Given task 1:
Answer these about the post on preaching:
(a) What four things does LHP Quarterly Book Review ask whether a resource is worth?
(b) On what day and date was the entry posted?
(c) What two things does the text say the man addressing us is?
Given task 2: Print word for word the part of the post on preaching from "Critical reviews (by" up to and including "a king. . . .".
**** Extract ****
Critical reviews (by Lutheran pastors and church musicians) of books and other resources for Christian worship, preaching, and church music from a perspective rooted in Holy Scripture, the Lutheran Confessions and good common sense. LHP Quarterly Book Review asks, "Is it worth the money to buy, the time to read, the shelf space to store, and the effort to teach?"
Feed: Gnesio Posted on: Tuesday, February 21, 2012 7:51 AM Author: Gnesio Subject: The Gift of Preaching
Would to God that we could gradually train our hearts to believe that the preacher's words are God's Word and that the man addressing us is a scholar and a king. . . .
If someone announced: "I know of a place in the world where God speaks and anyone can hear God there"; if I had gone there and seen and heard a poor pastor baptizing and preaching, and if I had been assured: "This is the place; here God is speaking through the voice of the preacher who brings God's Word" – I would have said: "Well, I have been duped! I see only a pastor. . . ."
**** Data extract ****
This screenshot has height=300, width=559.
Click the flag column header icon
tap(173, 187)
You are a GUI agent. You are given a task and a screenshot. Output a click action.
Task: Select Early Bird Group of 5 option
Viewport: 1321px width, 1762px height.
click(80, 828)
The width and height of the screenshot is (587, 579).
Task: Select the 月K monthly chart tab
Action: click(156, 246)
****
Exercise solution 1:
(a) The money to buy, the time to read, the shelf space to store, and the effort to teach.
(b) Tuesday, February 21, 2012.
(c) A scholar and a king.

Exercise solution 2:
Critical reviews (by Lutheran pastors and church musicians) of books and other resources for Christian worship, preaching, and church music from a perspective rooted in Holy Scripture, the Lutheran Confessions and good common sense. LHP Quarterly Book Review asks, "Is it worth the money to buy, the time to read, the shelf space to store, and the effort to teach?"
Feed: Gnesio Posted on: Tuesday, February 21, 2012 7:51 AM Author: Gnesio Subject: The Gift of Preaching
Would to God that we could gradually train our hearts to believe that the preacher's words are God's Word and that the man addressing us is a scholar and a king. . . .